La voiture empruntait un chemin caillouteux creusé d’ornières. Elle les ballottait de droite à gauche.

- Le trou, le trou ! prévint de nouveau Arlette, qui connaissait par cœur chaque aspérité  du parcours.

Mais une fois encore la citadine de Pierre tangua dangereusement et son conducteur lâcha un juron. Tout à parier que ses suspensions allaient en prendre en coup ! Pourtant, au détour du virage, ils virent enfin les contours de la ferme familiale. D’autres voitures les y avaient précédés. La tension baissa d’un cran dans l’habitacle et un silence teinté de peine sembla même rendre l’atmosphère cotonneuse. Par chance cependant, les trois jeunes gens furent distraits de cet instant de faiblesse par la même vision ; celle d’une silhouette massive et familière, dans le lointain, qui venait à leur rencontre. C’était leur Cocotte.

Malgré les contrariétés du trajet, les deux frères et la sœur se surprirent mutuellement, un sourire aux lèvres. Ils étaient attendris par ce comité d’accueil inattendu.

- Arrête-toi là, ordonna Arlette à son cadet.

Pierre stoppa la voiture au milieu du chemin. Arlette en sortit prestement et rejoignit la clôture au moment où, de son pas pesant, la jument ardennaise arrivait à leur hauteur. Oreilles bien à la verticale, pointées en avant, et encolure tendue : Cocotte tentait de comprendre avec calme et attention, ce qu’était ce vacarme inhabituel.

- Salut ma belle ! lui lança Pierre en s'approchant.

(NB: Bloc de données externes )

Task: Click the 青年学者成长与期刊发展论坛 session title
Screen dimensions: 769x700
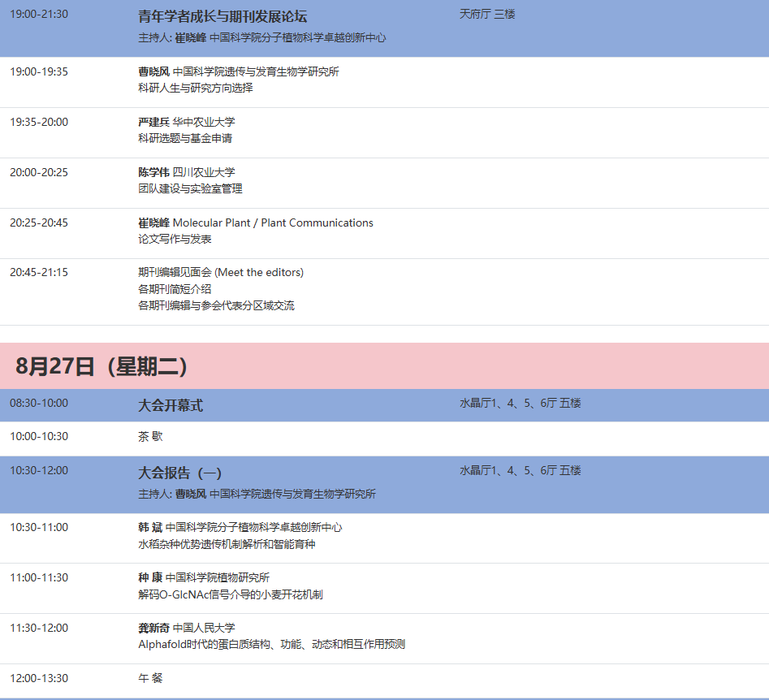Action: pyautogui.click(x=222, y=17)
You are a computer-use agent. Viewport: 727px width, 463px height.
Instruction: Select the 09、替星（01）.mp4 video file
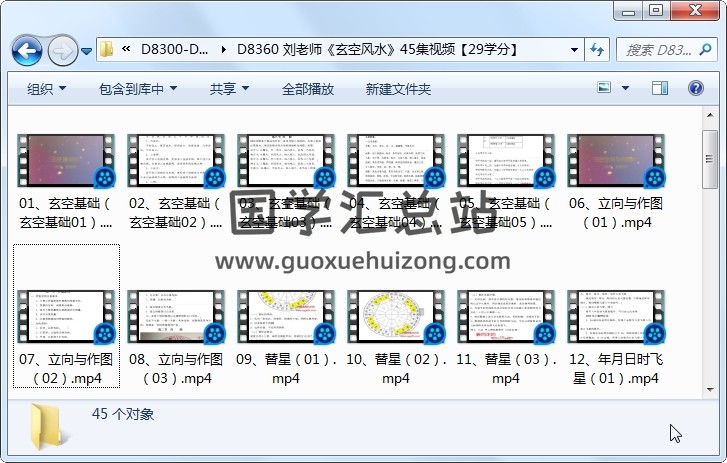[x=284, y=335]
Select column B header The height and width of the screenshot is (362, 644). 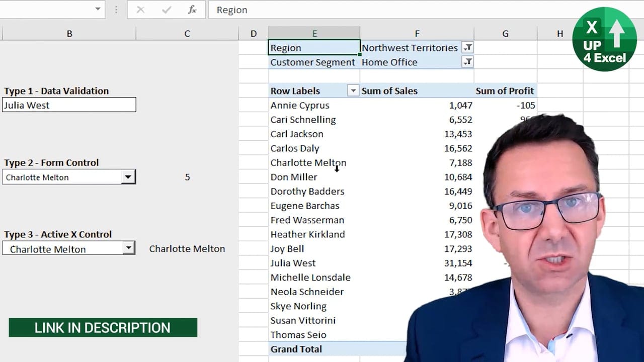(69, 34)
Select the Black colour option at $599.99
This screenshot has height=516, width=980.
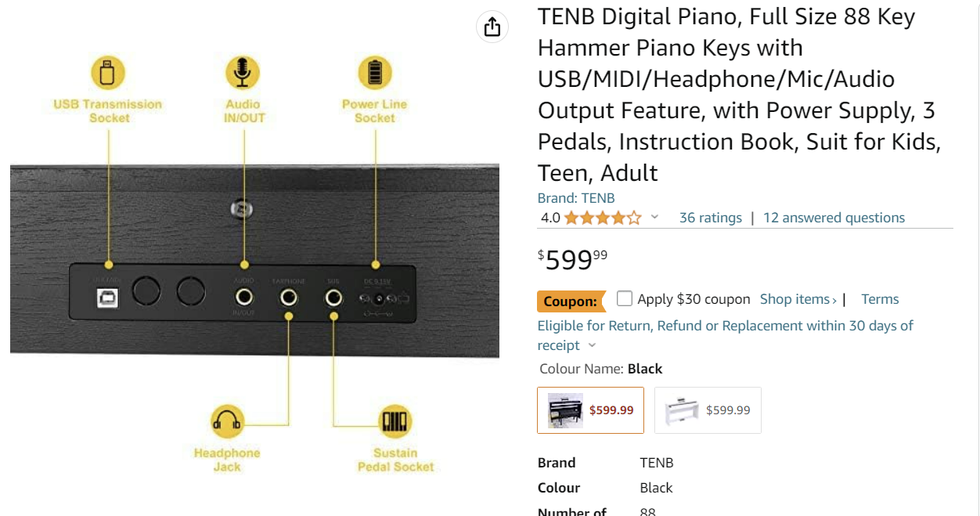(590, 410)
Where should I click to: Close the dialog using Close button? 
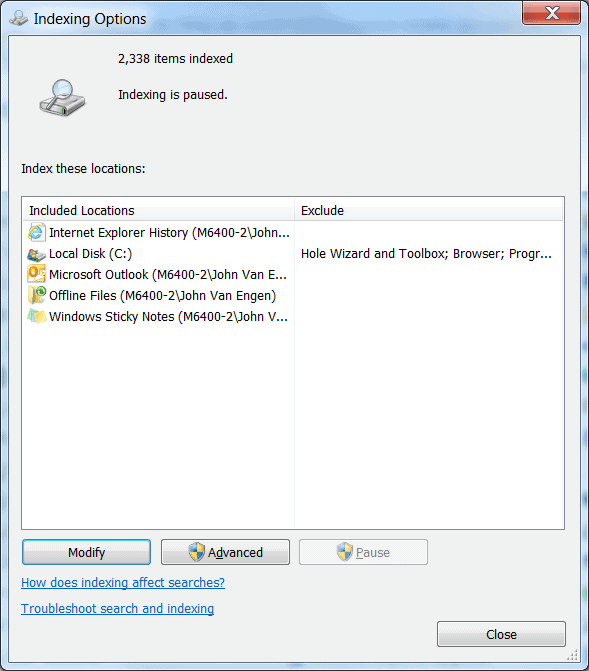pyautogui.click(x=501, y=634)
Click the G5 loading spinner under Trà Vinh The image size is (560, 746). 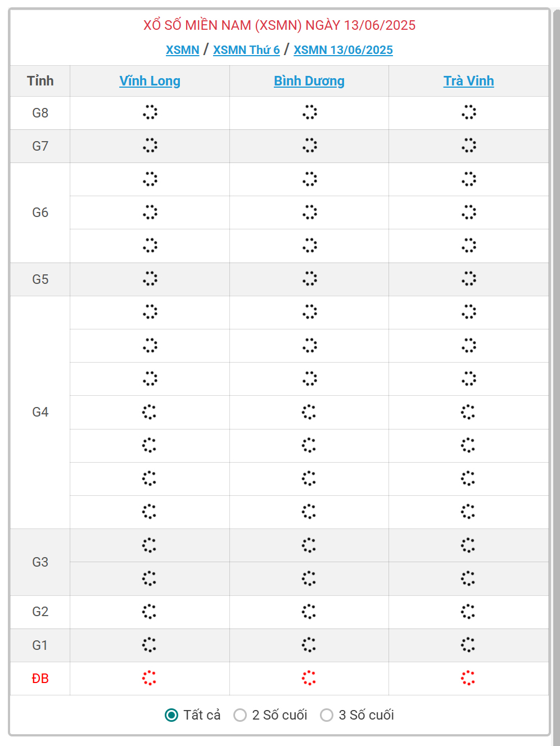coord(468,279)
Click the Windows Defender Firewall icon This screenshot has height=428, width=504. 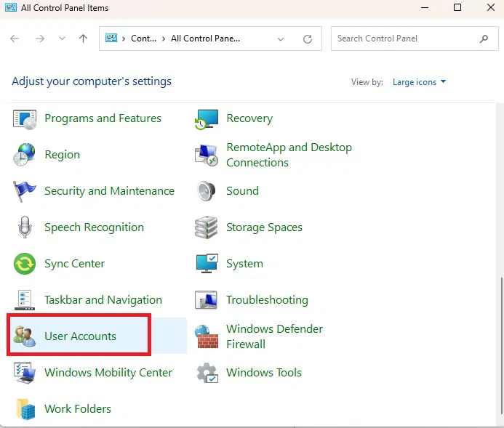tap(207, 336)
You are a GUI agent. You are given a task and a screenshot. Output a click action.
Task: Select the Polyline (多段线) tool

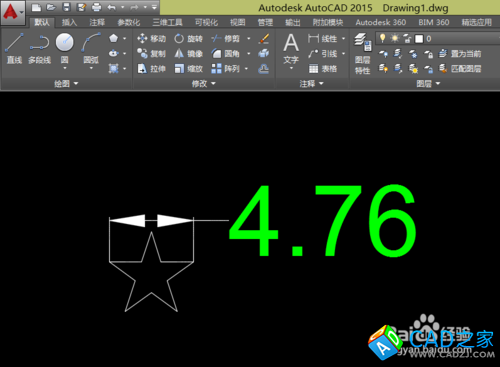point(39,48)
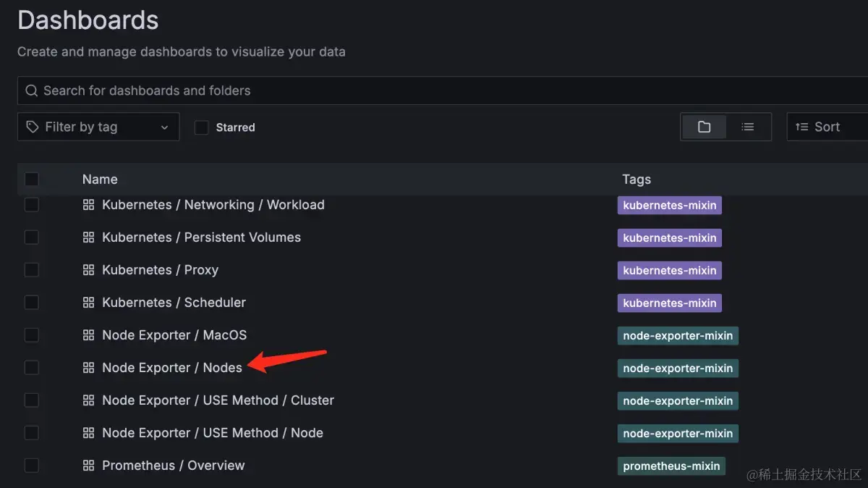868x488 pixels.
Task: Open the Filter by tag dropdown
Action: [x=98, y=127]
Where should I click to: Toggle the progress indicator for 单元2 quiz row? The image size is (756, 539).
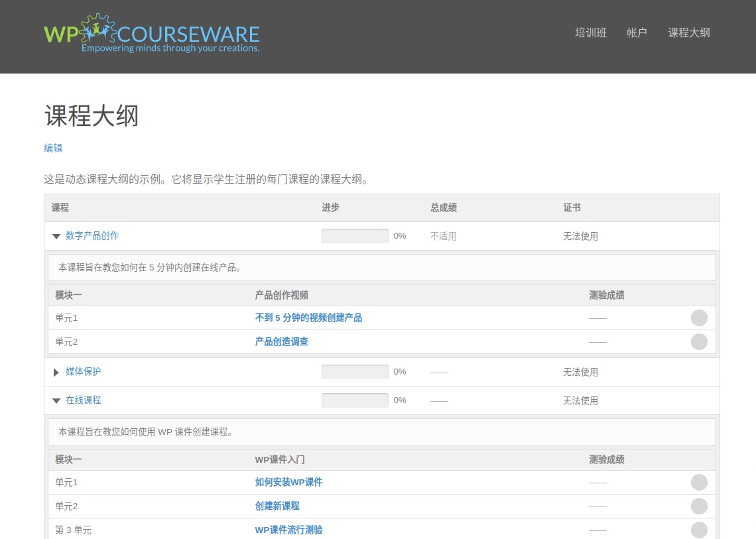[699, 341]
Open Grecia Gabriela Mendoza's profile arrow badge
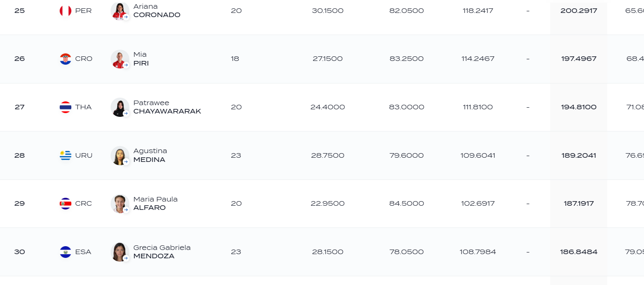The height and width of the screenshot is (285, 644). point(126,258)
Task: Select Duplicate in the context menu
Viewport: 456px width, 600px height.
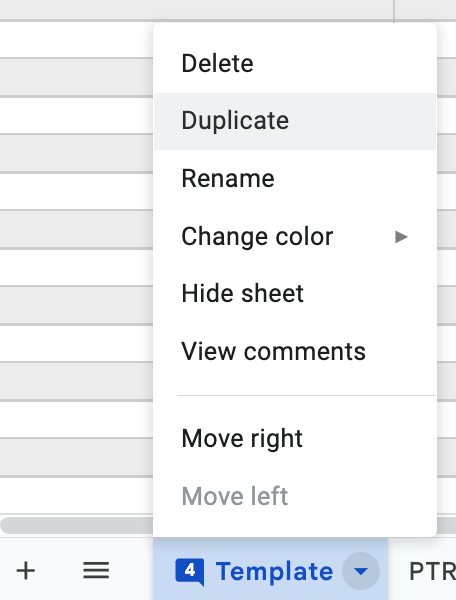Action: tap(295, 121)
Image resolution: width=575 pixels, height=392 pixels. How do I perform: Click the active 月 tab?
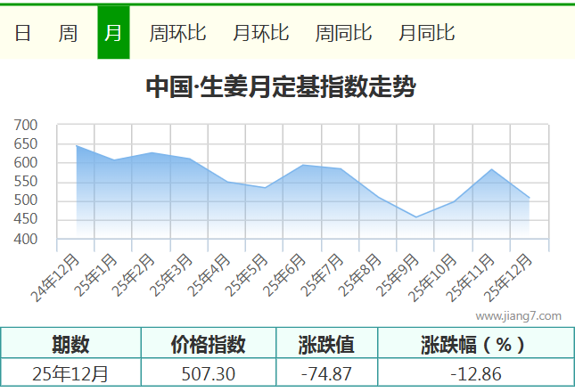tap(113, 33)
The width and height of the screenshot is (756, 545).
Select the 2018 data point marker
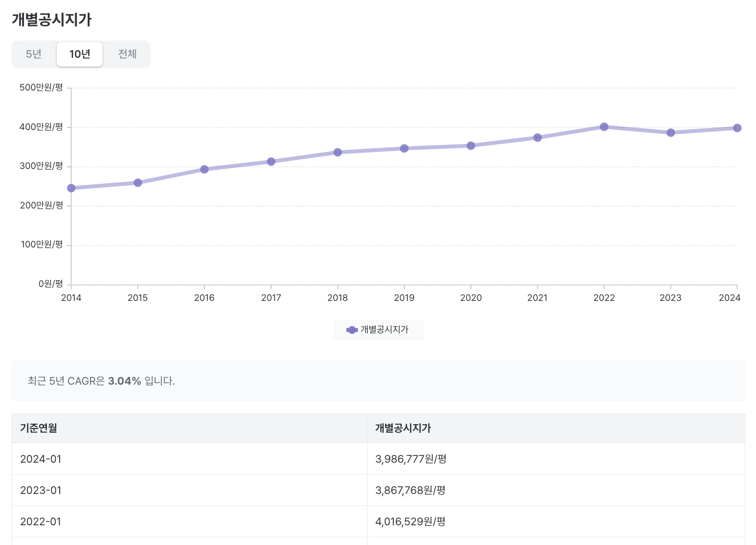(x=338, y=152)
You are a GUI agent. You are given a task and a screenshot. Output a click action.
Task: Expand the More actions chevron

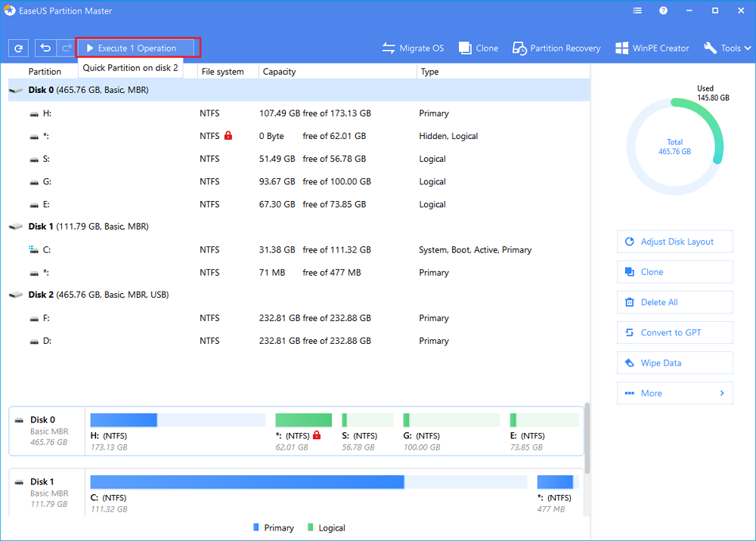click(721, 393)
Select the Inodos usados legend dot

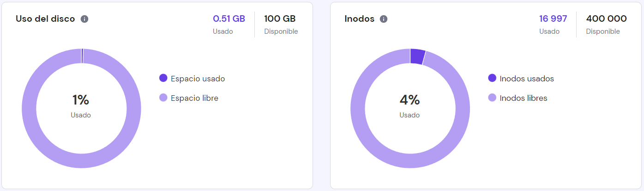coord(492,78)
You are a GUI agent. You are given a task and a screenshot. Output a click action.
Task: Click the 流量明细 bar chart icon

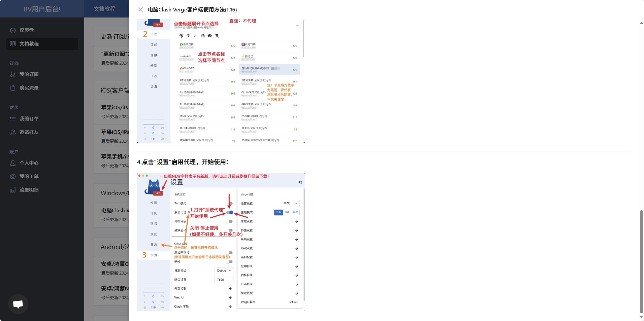tap(13, 190)
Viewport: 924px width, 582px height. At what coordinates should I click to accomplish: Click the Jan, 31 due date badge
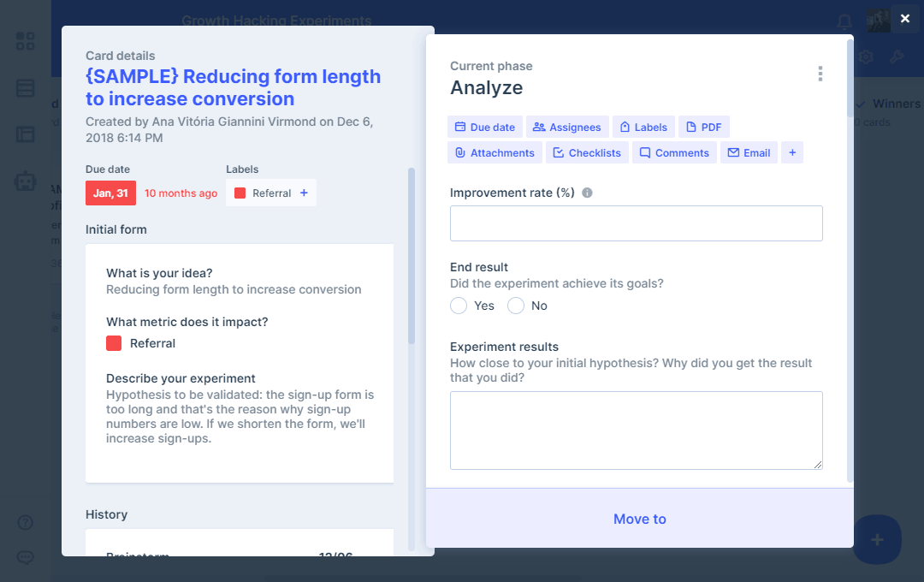(110, 193)
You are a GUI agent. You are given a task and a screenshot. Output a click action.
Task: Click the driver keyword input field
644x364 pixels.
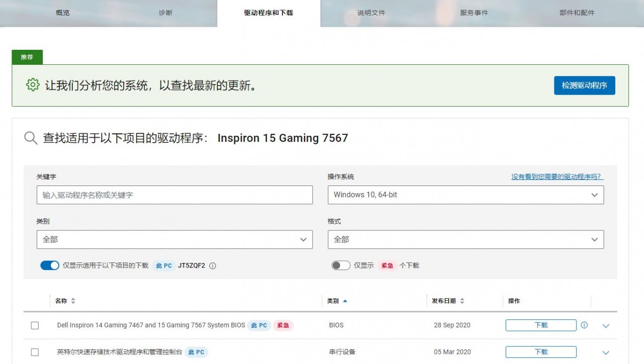175,195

Heureux de te revoir.

Et ce disant il gagna la barrière qui ceignait le pré, où l’animal semblait le détailler d’un œil curieux. Mais Cocotte fut surprise de cette soudaine familiarité. Elle recula de quelques pas, prudente, en émettant un ronflement sourd.

- Je vois…l’interpella alors Paul en sortant à son tour de la voiture, tu te dis que ça fait bien longtemps, hein ? Que ce n’est pas trop tôt.

La jument tourna légèrement sa longue tête au front plat vers ce nouvel interlocuteur. Elle le fixa étrangement par en-dessous, quelques minutes, puis s’ébroua comme pour marquer son incrédulité. Les trois jeunes gens sourirent. Puis Arlette, qui lui rendait souvent visite, avança vers elle une main conciliatrice, en lui adressant de réconfortantes paroles.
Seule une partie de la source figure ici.